Return each line of the listing below verbatim, leaving out the pictures.
START MATERIAL FOR THE TASK
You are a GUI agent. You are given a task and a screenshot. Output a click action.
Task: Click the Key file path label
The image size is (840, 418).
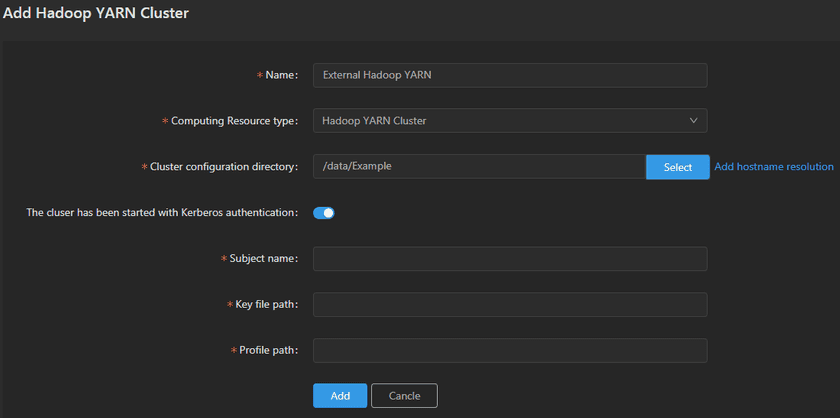click(x=266, y=305)
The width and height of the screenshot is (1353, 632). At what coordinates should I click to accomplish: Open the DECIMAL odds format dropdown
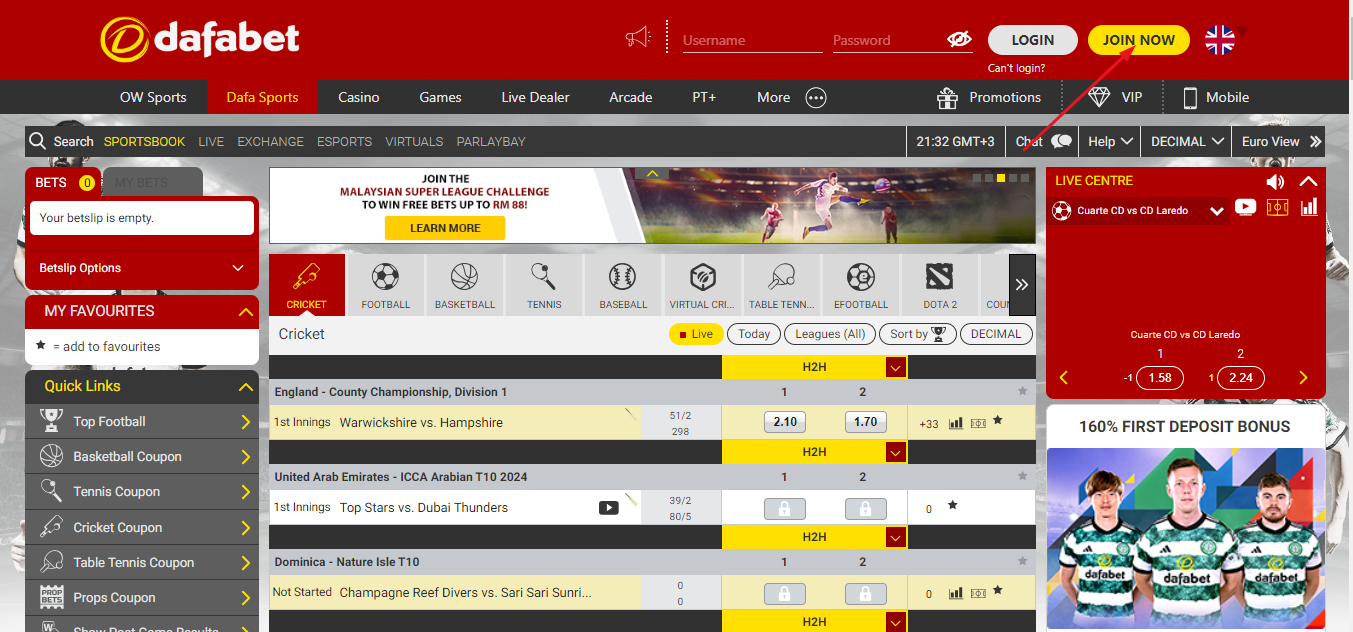point(1187,142)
END MATERIAL FOR THE TASK
* [THE COMPLETED TASK]:
You are a GUI agent. You are given a task and a screenshot. Output a click action.
Task: Click the Key file path label
The image size is (840, 418).
click(x=266, y=305)
The width and height of the screenshot is (1353, 632). At what coordinates should I click to accomplish: Open the DECIMAL odds format dropdown
point(1187,142)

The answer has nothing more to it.